Support vector versus logistic regression?

  • With \(f(X)=\beta_0+\beta_1X_1+\cdots +\beta_pX_o\) can rephrase support-vector classifier optimization as

\[ minimize_{\beta_0,\beta_1,\ldots, \beta_p}\{\sum_{i=1}^n max[0, 1-y_if(x_i)]+\lambda\sum_{ij=1}^p\beta_j^2\} \]

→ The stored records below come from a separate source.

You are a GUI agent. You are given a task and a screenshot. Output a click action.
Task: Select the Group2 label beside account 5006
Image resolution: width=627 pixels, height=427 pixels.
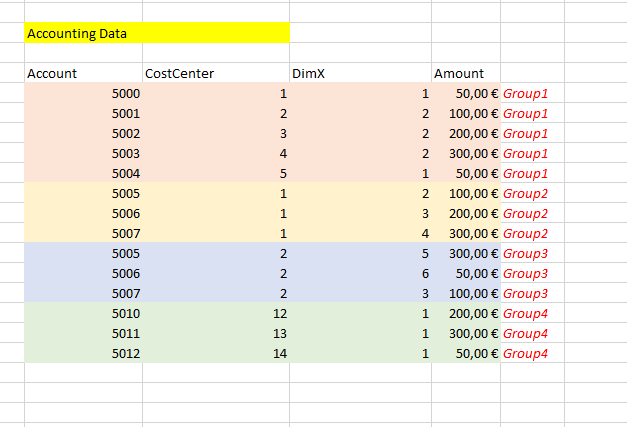tap(525, 214)
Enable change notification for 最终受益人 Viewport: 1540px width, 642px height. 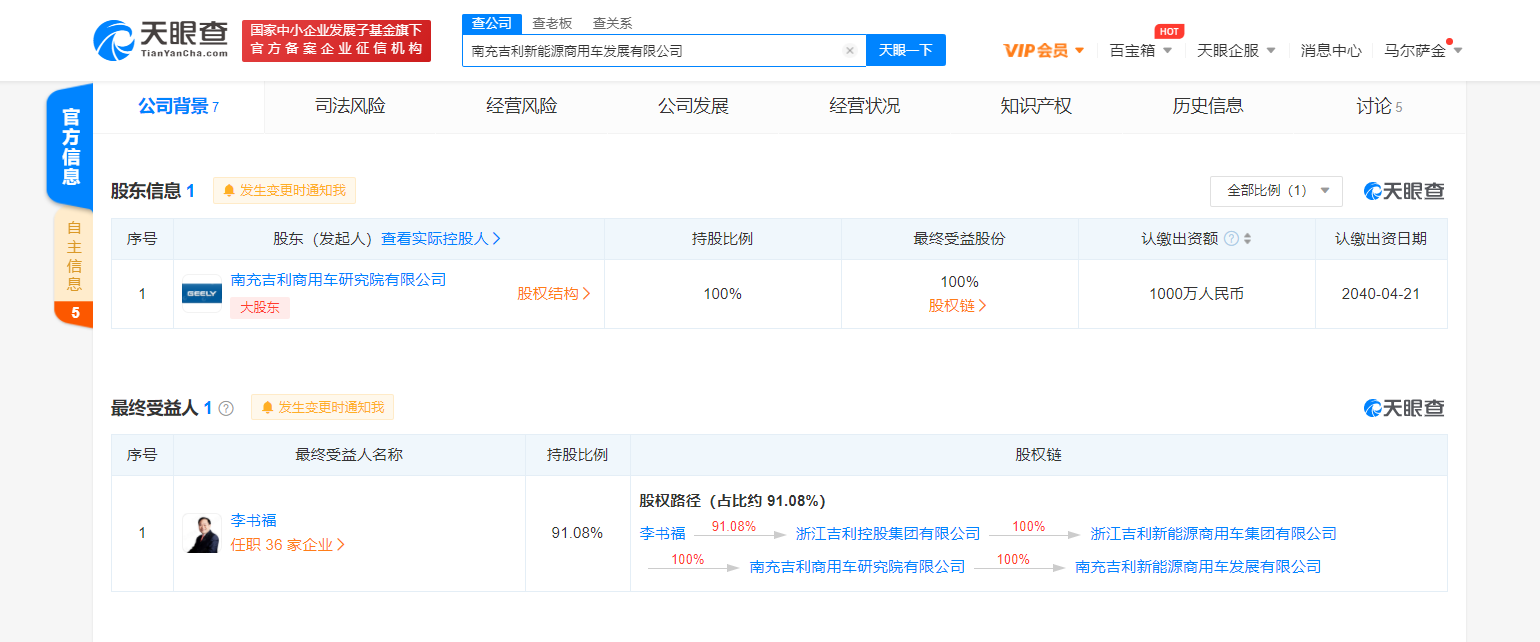pyautogui.click(x=323, y=407)
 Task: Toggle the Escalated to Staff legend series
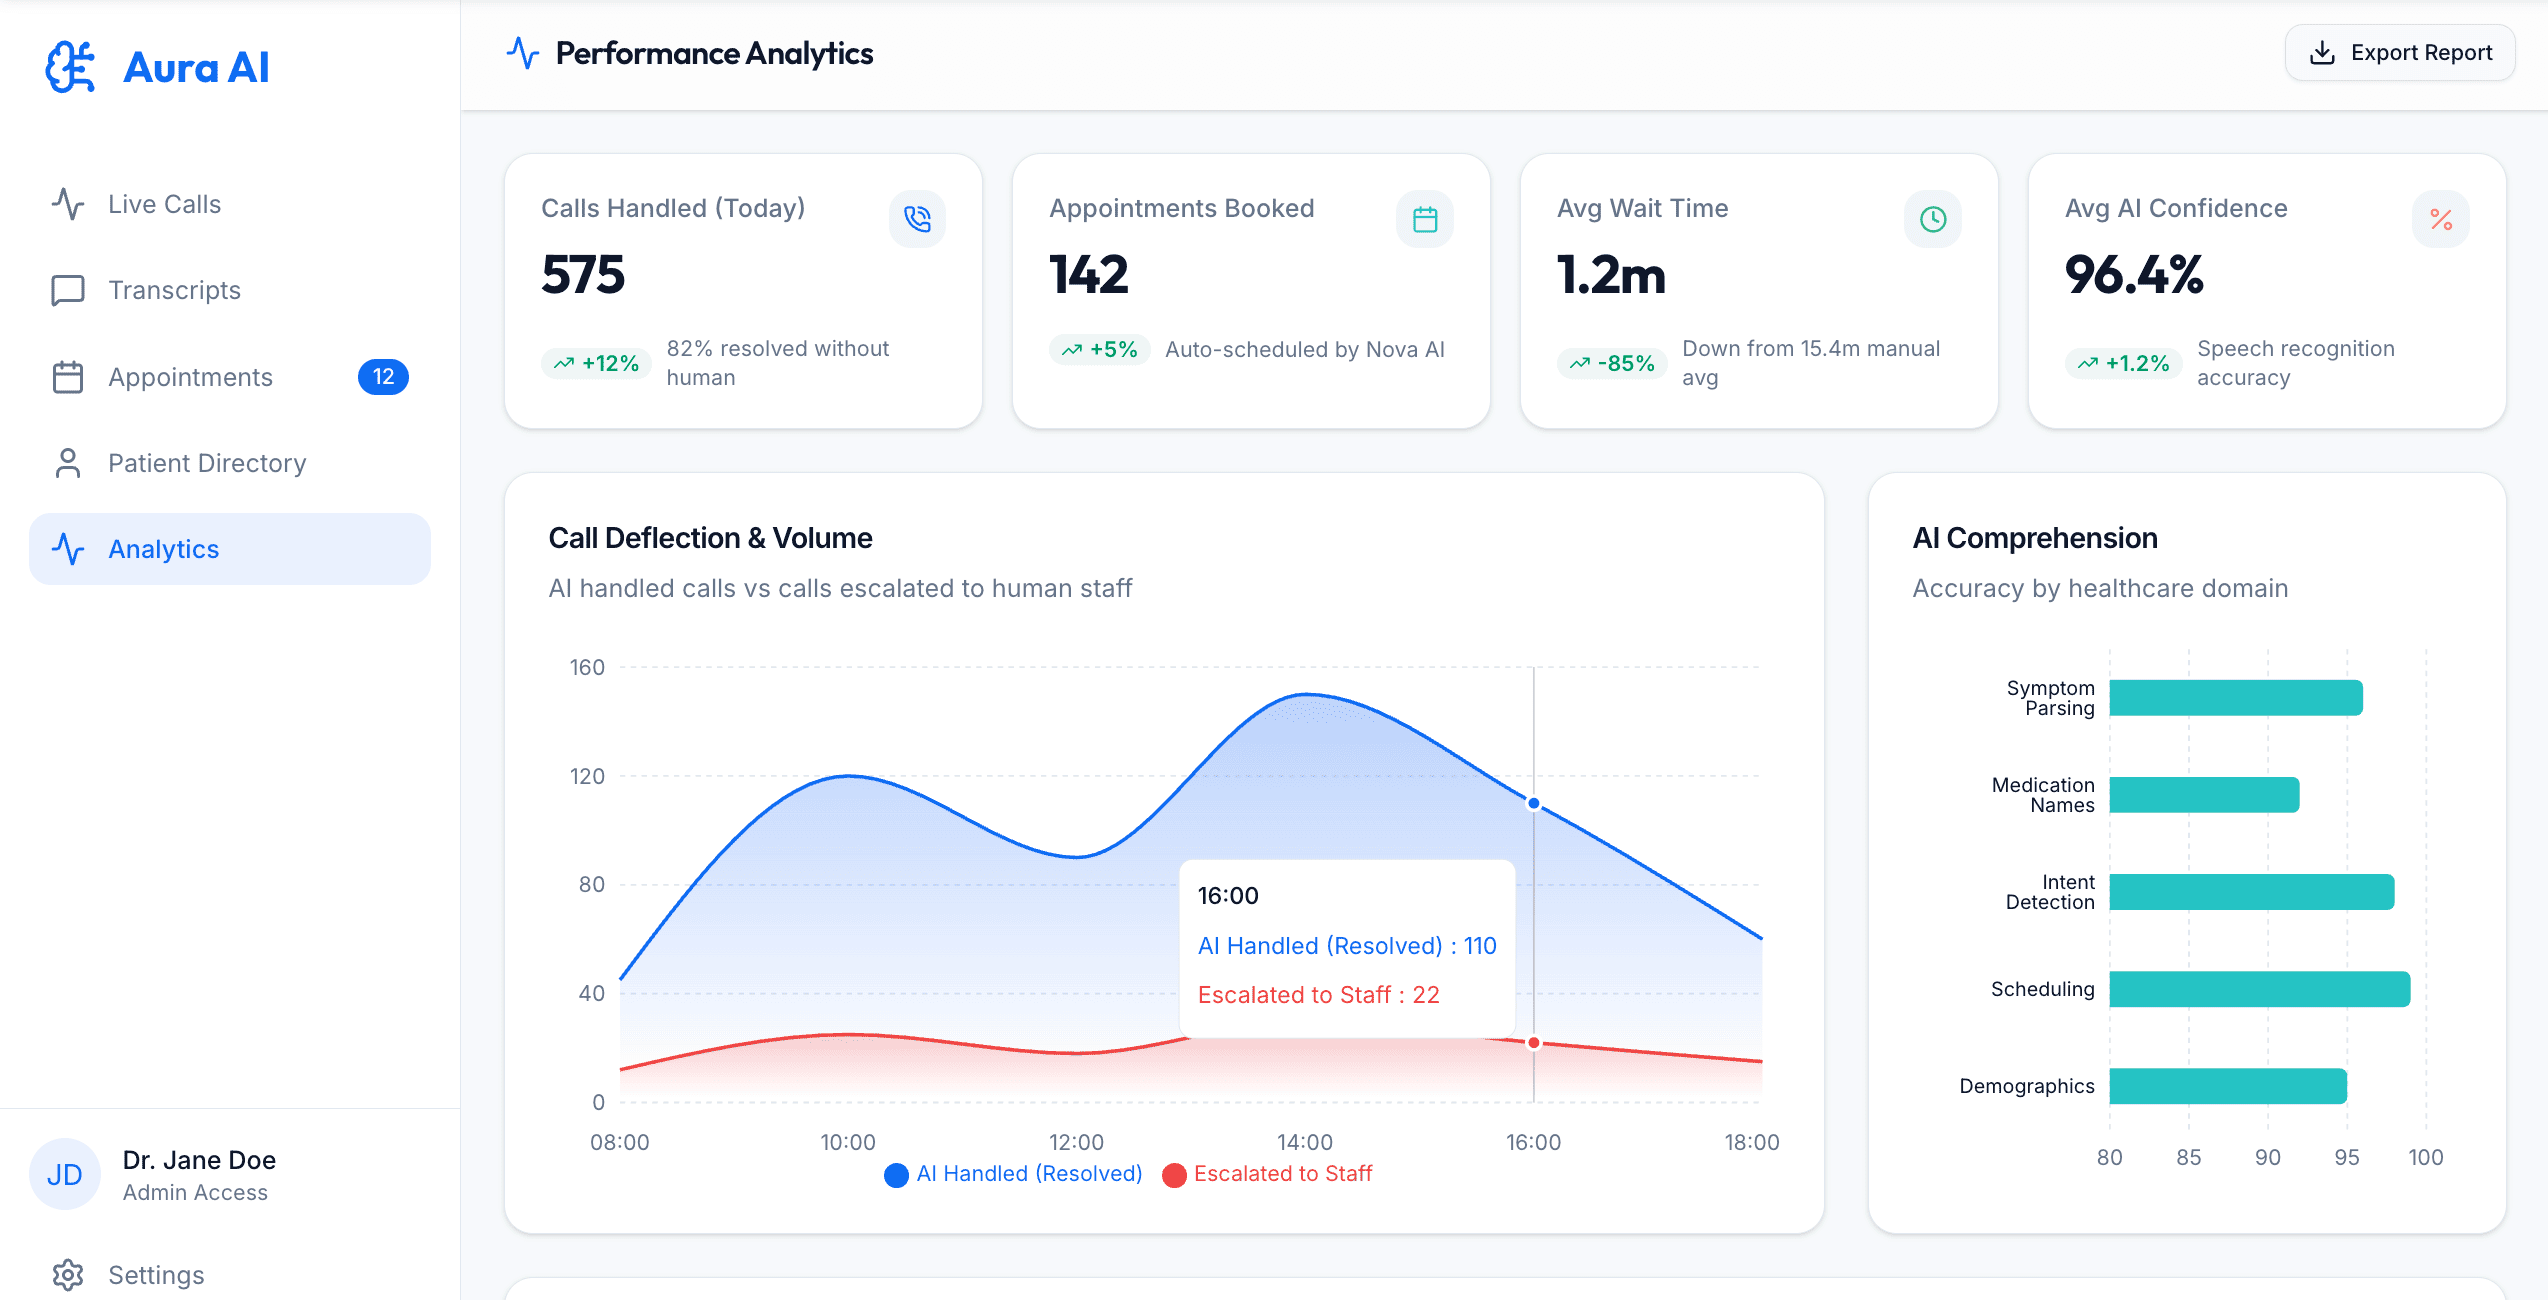pos(1268,1174)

  • This has the form loss plus penalty.

  • The loss is known as the hinge loss.

  • Very similar to “loss” in logistic regression (negative log-likelihood).

Which to use: SVM or logistic regression

  • When classes are (nearly) separable, SVM does better than LR. So does LDA.

  • When not, LR (with ridge penalty) and SVM very similar.

  • If you wish to estimate probabilities, LR is the choice.

  • For nonlinear boundaries, kernel SVMs are popular.

    • Can use kernels with LR and LDA as well, but computations are more expensive.